_RECORD EXTRACTS_.
▼

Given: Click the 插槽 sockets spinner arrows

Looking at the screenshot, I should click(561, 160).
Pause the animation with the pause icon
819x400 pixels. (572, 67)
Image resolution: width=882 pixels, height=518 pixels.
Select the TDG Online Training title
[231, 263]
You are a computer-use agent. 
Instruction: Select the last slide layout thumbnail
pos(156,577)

▲
▼

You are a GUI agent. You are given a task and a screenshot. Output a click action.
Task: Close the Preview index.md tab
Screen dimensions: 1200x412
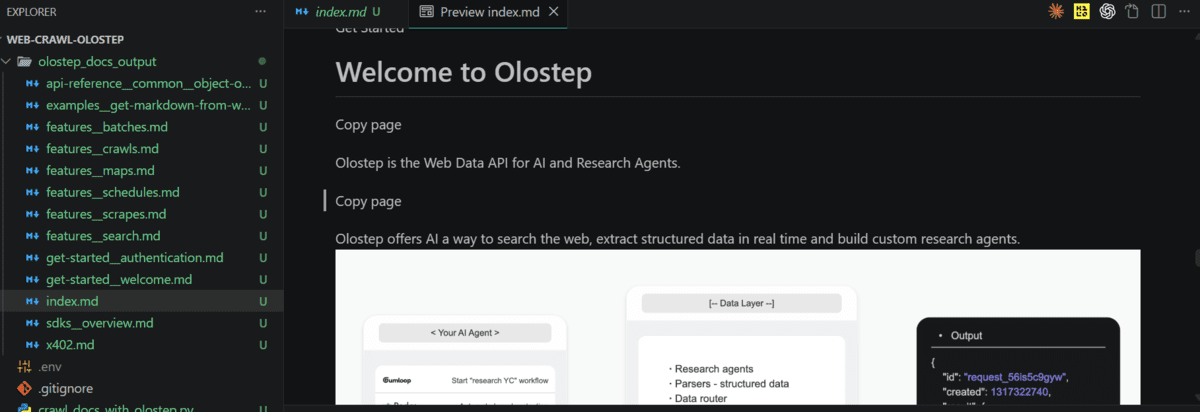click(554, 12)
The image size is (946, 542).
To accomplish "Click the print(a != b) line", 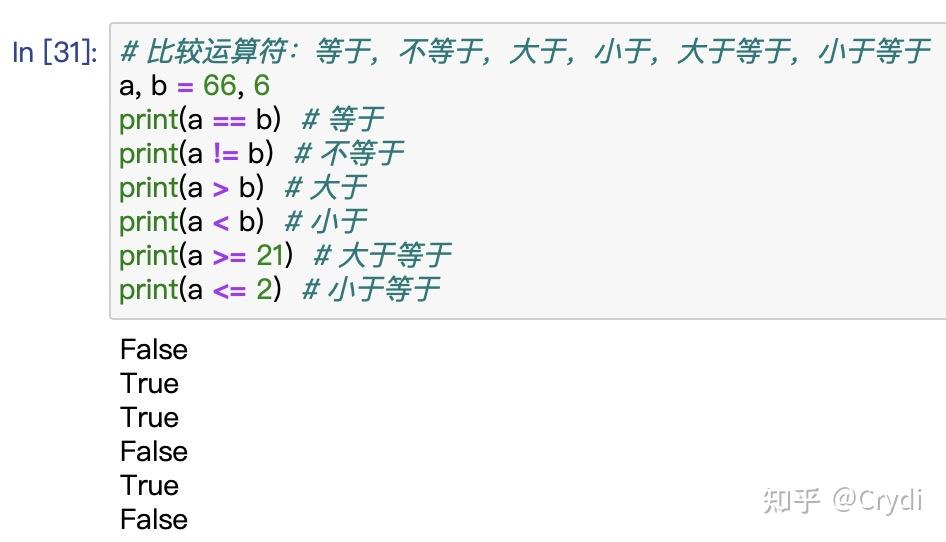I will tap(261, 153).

▲

_EXERCISE_. Go through the records above and return each line in which the word "agent" occurs.

_SOLVED EXERCISE_.
You are a computer-use agent. 
You are a GUI agent. You are given a task and a screenshot. Output a click action.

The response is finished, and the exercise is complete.